阮蘇眼尖的發現甯父的肩膀輕微顫抖了幾下,原來主角受的父母都很關心他呀……
甯晚秋不自然地垂下眼眸,從一開始就不太适應關心他的父母。
無論是昏迷前,還是昏迷醒來之後。
自己不過是一個得了白血病的可憐蟲,無論在什麼學校,受盡了白眼與嘲諷,全都對他避之不及。
那些惡毒、又粗鄙不堪的言語,如同做了一場噩夢,醒來時發現依舊在原地徘徊。
病房緊閉的門被推開,白大褂套在眼前淡定優雅的青年身上,手習以為常的推了推戴在臉頰上的那副金絲眼鏡框,發絲微微淩亂些許。
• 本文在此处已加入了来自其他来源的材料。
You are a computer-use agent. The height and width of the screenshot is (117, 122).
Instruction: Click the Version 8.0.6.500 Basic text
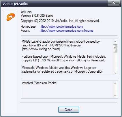click(x=37, y=16)
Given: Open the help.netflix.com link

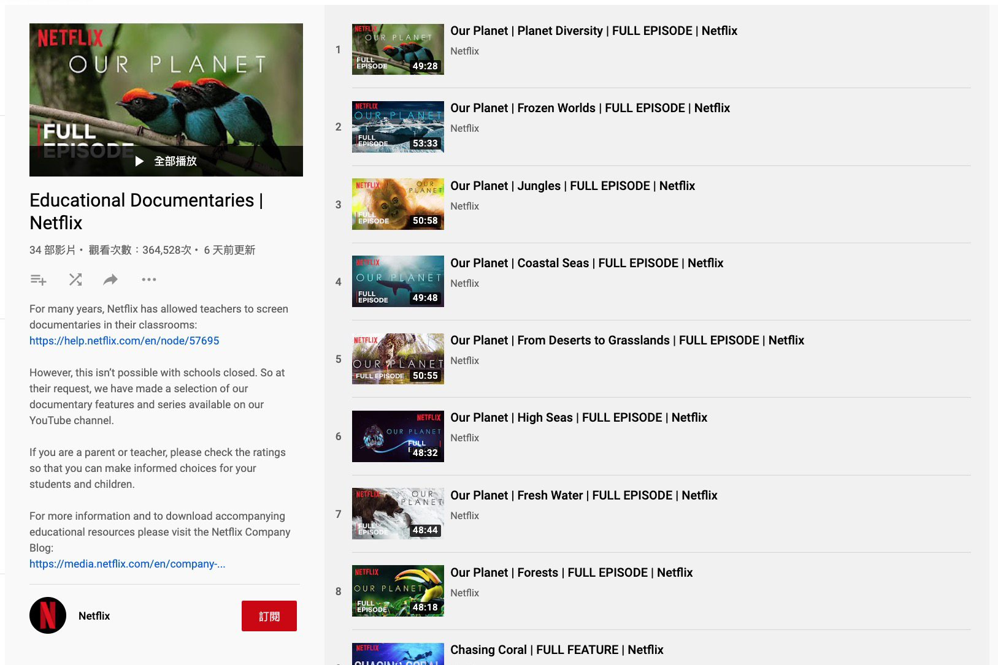Looking at the screenshot, I should point(124,341).
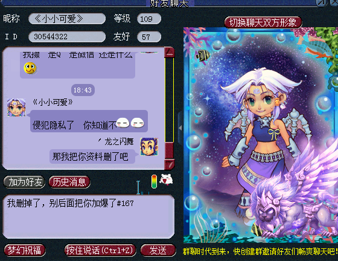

瞧見這一幕的阮蘇不禁瞪大了瞳孔,竟又有一段陌生劇情浮現在腦海裡。
甯晚秋的主治醫生名為黎昭,才二十出頭,這本瑪麗蘇小說裡最大的反派。
他對主角受一見鐘情了,是甯晚秋與傅未清感情路上最大的絆腳石。
而系統給的原劇情徹底發生改變,黎昭未曾喜歡上主角受甯晚秋,二人反倒是成為了朋友。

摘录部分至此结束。